### What to do
Please print out every entry below, verbatim.

[Dataset items]
******************************

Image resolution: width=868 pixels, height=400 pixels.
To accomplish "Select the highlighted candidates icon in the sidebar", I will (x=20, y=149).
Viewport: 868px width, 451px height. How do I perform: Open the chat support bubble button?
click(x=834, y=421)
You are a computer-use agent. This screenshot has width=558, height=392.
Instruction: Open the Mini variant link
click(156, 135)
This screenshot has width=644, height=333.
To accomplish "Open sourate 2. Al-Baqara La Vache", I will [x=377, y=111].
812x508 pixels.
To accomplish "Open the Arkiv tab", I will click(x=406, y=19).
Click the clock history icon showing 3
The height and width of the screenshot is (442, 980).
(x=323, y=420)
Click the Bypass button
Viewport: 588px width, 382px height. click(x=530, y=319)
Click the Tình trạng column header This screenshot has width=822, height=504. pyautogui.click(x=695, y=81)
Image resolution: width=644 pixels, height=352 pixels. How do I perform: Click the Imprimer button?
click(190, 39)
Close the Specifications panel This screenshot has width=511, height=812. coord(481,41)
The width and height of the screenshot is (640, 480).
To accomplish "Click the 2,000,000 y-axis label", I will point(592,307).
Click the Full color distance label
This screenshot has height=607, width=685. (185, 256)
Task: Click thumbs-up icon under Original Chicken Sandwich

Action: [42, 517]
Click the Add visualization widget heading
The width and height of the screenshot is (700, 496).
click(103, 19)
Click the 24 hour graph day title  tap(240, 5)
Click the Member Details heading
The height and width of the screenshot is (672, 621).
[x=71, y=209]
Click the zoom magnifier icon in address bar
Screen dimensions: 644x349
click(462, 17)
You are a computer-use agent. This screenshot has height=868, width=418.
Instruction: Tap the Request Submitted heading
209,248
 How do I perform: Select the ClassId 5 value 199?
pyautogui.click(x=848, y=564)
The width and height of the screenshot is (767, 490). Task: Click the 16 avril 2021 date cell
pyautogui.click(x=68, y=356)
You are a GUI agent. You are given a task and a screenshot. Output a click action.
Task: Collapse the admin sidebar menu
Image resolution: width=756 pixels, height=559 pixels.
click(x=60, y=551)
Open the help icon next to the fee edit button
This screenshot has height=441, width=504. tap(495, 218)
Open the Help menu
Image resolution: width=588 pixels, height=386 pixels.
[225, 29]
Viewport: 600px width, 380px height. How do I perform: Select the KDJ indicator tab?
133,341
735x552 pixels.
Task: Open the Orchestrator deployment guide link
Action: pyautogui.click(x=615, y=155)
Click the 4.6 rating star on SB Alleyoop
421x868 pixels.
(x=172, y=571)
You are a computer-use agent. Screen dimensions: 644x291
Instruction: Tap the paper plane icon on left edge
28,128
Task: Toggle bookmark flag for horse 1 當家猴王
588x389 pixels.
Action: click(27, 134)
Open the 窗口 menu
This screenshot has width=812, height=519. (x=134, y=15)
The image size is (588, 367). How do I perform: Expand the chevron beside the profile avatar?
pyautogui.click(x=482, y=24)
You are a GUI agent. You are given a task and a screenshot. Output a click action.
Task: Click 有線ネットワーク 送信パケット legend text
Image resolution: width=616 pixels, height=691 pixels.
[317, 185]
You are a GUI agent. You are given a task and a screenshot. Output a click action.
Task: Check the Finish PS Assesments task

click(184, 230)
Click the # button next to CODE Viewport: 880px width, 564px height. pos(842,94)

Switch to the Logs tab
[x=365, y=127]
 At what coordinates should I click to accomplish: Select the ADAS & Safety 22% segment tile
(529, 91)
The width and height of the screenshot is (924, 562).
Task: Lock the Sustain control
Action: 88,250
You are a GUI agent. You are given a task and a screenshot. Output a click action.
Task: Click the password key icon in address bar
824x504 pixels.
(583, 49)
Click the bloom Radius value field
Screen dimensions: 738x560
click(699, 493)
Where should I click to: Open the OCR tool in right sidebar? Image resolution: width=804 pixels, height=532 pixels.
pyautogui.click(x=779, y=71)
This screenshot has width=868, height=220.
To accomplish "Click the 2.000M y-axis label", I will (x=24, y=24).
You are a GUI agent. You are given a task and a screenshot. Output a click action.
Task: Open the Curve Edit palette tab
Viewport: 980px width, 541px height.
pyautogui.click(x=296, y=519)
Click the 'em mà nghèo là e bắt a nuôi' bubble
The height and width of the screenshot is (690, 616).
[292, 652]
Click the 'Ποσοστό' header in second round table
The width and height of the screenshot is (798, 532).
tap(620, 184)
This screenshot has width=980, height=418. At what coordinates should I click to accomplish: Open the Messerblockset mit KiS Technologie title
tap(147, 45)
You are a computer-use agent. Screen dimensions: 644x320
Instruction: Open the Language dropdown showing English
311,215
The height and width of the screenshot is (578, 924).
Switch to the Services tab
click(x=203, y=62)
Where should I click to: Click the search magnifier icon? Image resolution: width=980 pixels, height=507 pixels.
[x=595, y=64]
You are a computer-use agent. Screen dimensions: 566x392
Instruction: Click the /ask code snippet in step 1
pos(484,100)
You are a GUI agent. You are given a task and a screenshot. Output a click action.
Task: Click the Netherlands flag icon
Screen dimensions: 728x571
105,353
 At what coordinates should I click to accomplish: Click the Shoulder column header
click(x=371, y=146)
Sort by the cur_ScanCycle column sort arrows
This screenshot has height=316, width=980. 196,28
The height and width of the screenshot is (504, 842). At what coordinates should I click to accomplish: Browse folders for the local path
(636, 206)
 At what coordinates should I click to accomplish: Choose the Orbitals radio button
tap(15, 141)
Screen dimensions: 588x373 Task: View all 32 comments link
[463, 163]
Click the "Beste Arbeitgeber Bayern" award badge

******************************

### Finished exercise
Image resolution: width=868 pixels, height=400 pixels.
To accomplish "Select the highlighted candidates icon in the sidebar", I will (x=20, y=149).
Viewport: 868px width, 451px height. How do I perform: Open the chat support bubble button?
click(x=834, y=421)
You are a computer-use agent. This screenshot has width=558, height=392.
Instruction: Open the Mini variant link
click(156, 135)
This screenshot has width=644, height=333.
To accomplish "Open sourate 2. Al-Baqara La Vache", I will [x=377, y=111].
812x508 pixels.
To accomplish "Open the Arkiv tab", I will click(x=406, y=19).
Click the clock history icon showing 3
The height and width of the screenshot is (442, 980).
(x=323, y=420)
Click the Bypass button
Viewport: 588px width, 382px height. click(x=530, y=319)
Click the Tình trạng column header This screenshot has width=822, height=504. pyautogui.click(x=695, y=81)
Image resolution: width=644 pixels, height=352 pixels. How do I perform: Click the Imprimer button?
click(190, 39)
Close the Specifications panel This screenshot has width=511, height=812. coord(481,41)
The width and height of the screenshot is (640, 480).
To accomplish "Click the 2,000,000 y-axis label", I will point(592,307).
Click the Full color distance label
This screenshot has height=607, width=685. (185, 256)
Task: Click thumbs-up icon under Original Chicken Sandwich

Action: [42, 517]
Click the Add visualization widget heading
The width and height of the screenshot is (700, 496).
click(103, 19)
Click the 24 hour graph day title  tap(240, 5)
Click the Member Details heading
The height and width of the screenshot is (672, 621).
[x=71, y=209]
Click the zoom magnifier icon in address bar
Screen dimensions: 644x349
click(462, 17)
You are a computer-use agent. This screenshot has height=868, width=418.
Instruction: Tap the Request Submitted heading
209,248
 How do I perform: Select the ClassId 5 value 199?
pyautogui.click(x=848, y=564)
The width and height of the screenshot is (767, 490). Task: Click the 16 avril 2021 date cell
pyautogui.click(x=68, y=356)
You are a GUI agent. You are given a task and a screenshot. Output a click action.
Task: Collapse the admin sidebar menu
Image resolution: width=756 pixels, height=559 pixels.
click(x=60, y=551)
Open the help icon next to the fee edit button
This screenshot has height=441, width=504. tap(495, 218)
Open the Help menu
Image resolution: width=588 pixels, height=386 pixels.
[225, 29]
Viewport: 600px width, 380px height. How do I perform: Select the KDJ indicator tab?
133,341
735x552 pixels.
Task: Open the Orchestrator deployment guide link
Action: pyautogui.click(x=615, y=155)
Click the 4.6 rating star on SB Alleyoop
421x868 pixels.
(x=172, y=571)
You are a computer-use agent. Screen dimensions: 644x291
Instruction: Tap the paper plane icon on left edge
28,128
Task: Toggle bookmark flag for horse 1 當家猴王
588x389 pixels.
Action: click(27, 134)
Open the 窗口 menu
This screenshot has width=812, height=519. (x=134, y=15)
The image size is (588, 367). How do I perform: Expand the chevron beside the profile avatar?
pyautogui.click(x=482, y=24)
You are a GUI agent. You are given a task and a screenshot. Output a click action.
Task: Click 有線ネットワーク 送信パケット legend text
Image resolution: width=616 pixels, height=691 pixels.
[317, 185]
You are a GUI agent. You are given a task and a screenshot. Output a click action.
Task: Check the Finish PS Assesments task

click(184, 230)
Click the # button next to CODE Viewport: 880px width, 564px height. pos(842,94)

Switch to the Logs tab
[x=365, y=127]
 At what coordinates should I click to accomplish: Select the ADAS & Safety 22% segment tile
(529, 91)
The width and height of the screenshot is (924, 562).
Task: Lock the Sustain control
Action: 88,250
You are a GUI agent. You are given a task and a screenshot. Output a click action.
Task: Click the password key icon in address bar
824x504 pixels.
(583, 49)
Click the bloom Radius value field
Screen dimensions: 738x560
click(699, 493)
Where should I click to: Open the OCR tool in right sidebar? Image resolution: width=804 pixels, height=532 pixels.
pyautogui.click(x=779, y=71)
This screenshot has width=868, height=220.
To accomplish "Click the 2.000M y-axis label", I will (x=24, y=24).
You are a GUI agent. You are given a task and a screenshot. Output a click action.
Task: Open the Curve Edit palette tab
Viewport: 980px width, 541px height.
pyautogui.click(x=296, y=519)
Click the 'em mà nghèo là e bắt a nuôi' bubble
The height and width of the screenshot is (690, 616).
[292, 652]
Click the 'Ποσοστό' header in second round table
The width and height of the screenshot is (798, 532).
tap(620, 184)
This screenshot has width=980, height=418. At what coordinates should I click to accomplish: Open the Messerblockset mit KiS Technologie title
tap(147, 45)
You are a computer-use agent. Screen dimensions: 644x320
Instruction: Open the Language dropdown showing English
311,215
The height and width of the screenshot is (578, 924).
Switch to the Services tab
click(x=203, y=62)
Where should I click to: Click the search magnifier icon? Image resolution: width=980 pixels, height=507 pixels.
[x=595, y=64]
You are a computer-use agent. Screen dimensions: 566x392
Instruction: Click the /ask code snippet in step 1
pos(484,100)
You are a GUI agent. You are given a task and a screenshot. Output a click action.
Task: Click the Netherlands flag icon
Screen dimensions: 728x571
105,353
 At what coordinates should I click to accomplish: Click the Shoulder column header
click(x=371, y=146)
Sort by the cur_ScanCycle column sort arrows
This screenshot has height=316, width=980. 196,28
The height and width of the screenshot is (504, 842). At what coordinates should I click to accomplish: Browse folders for the local path
(636, 206)
 At what coordinates should I click to accomplish: Choose the Orbitals radio button
tap(15, 141)
Screen dimensions: 588x373 Task: View all 32 comments link
[463, 163]
Click the "Beste Arbeitgeber Bayern" award badge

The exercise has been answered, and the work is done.